“Quando” è, nel bene e nel male, il più veltroniano dei film di Walter Veltroni

Sappiamo tutti che rivedere se stessi con gli occhi della memoria è sempre un esercizio difficile e pieno di trappole. Nella nostra memoria gli incontri, i rapporti, le persone e le vicende che ci hanno visto protagonisti o comprimari assumono quella luce lievemente sfumata delle vecchie fotografie (anche quelle digitali). Grazie alla nostra capacità di sopravvivere, tutto è avvolto da un fumo non tossico in cui il passato è comunque ricco di eventi positivi e, nella nostra memoria, povero di tutto quello che ci intristisce la vita.

Dal punto di vista narrativo lo spunto è comune a tanti altri film ed opere. Saltare a piè pari la vita di ogni giorno per vedere il futuro. Magari scoprire che le parecchie innovazioni, alla fine, non modernizzano poi così tanto perché la vita è passata senza i punti di riferimento e la tecnologia non sostituisce le persone.

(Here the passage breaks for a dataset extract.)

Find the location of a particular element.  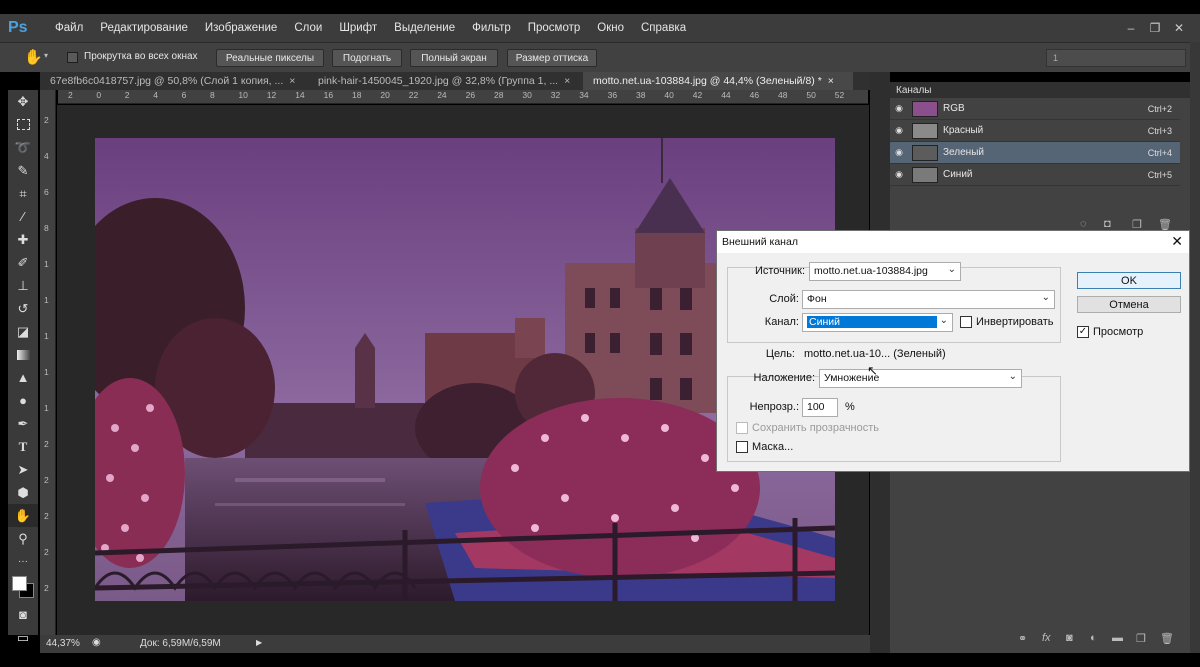

blending-label: Наложение: is located at coordinates (784, 378).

Così Walter Veltroni, prima con il libro e poi con il film “Quando“, ci racconta quanto sia straniante risvegliarsi dopo 31 anni per un comunista che, colto proditoriamente da un palo al funerale di Berlinguer (luogo e tempo iconici), deve riadattarsi al mondo attuale. Passare dall’analogico al digitale senza soluzione di continuità è un po’ come affrontare il post mortem quasi con spirito dantesco e sapere, inaspettatamente, cosa c’è stato dietro l’angolo.

Così Walter tira fuori dal cappello un Virgilio al femminile, e per di più in tonaca, che accompagna il nostro nel sentiero della memoria e nella via della rinascita. Non appare solo come una scelta stilistica ma, sembra, con la volontà di trasporre in maniera contemporanea alcune idee politiche dell’autore. Non siamo in presenza di un proletario che, risvegliatosi da coma ultradecennale, viene dimesso e poi, come spesso accade in Italia, si organizza da sé. Qui una specie di “reduce” trova conforto, ausilio e supporto in una struttura evidentemente privata e certamente di alto livello economico. La funzione narrativa dei luoghi e dell’ambientazione complessiva quindi non pare essere casuale ma piuttosto la realizzazione di un progetto tutto veltroniano.
Tutto però si confonde e scivola nel melenso quando il nostro incontra i vecchi compagni. Tutti gentili, educati, signorili e distinti. Si parla senza interrompere, manifestando con rispetto e fratellanza il proprio pensiero. Una comunità più simile ad un sogno che alla realtà. Una specie di come eravamo, sì, ma belli.

Tutto il film si muove su questo registro di lieve atmosfera, lieve nostalgia, lieve approfondimento dei personaggi, cui non si sottrae nemmeno il protagonista. La regia è senza strappi e gli attori si muovono con sufficiente naturalezza sullo schermo.
Neri Marcorè, nella parte di Giovanni, Valeria Solarino, nella parte di Giulia, la suora jogger, Fabrizio Ciavoni, nella parte di Leo, combattono un triello attoriale nel quale i due comprimari prima si alternano e poi si uniscono al nostro Giovanni. Bravi senza approfondire, la rabbia, la meraviglia, una qualche forma di ammirazione o delusione sono mostrate senza particolari fremiti. In maniera lieve, aerea.

Anche Olivia Corsini e Gian Marco Tognazzi si adeguano allo stile complessivo del film e i sensi di colpa sono, forse, vissuti ma di certo molto poco mostrati. Dharma Mangia Woods, pur in un ruolo minore, quello della figlia mai conosciuta, rende un personaggio più credibile. Il suo monologo è, forse, la cosa migliore del film.

La fotografia di Davide Manca, la scenografia di Luca Servino, le musiche di Fabrizio Mancinelli: tutto perfettino. Non ci sono sbavature evidenti e non ci sono salti di fantasia o spinte ad una qualche forma di originalità.

Un film gentile, ma in certi momenti francamente troppo.
Un film di Walter Veltroni, insomma.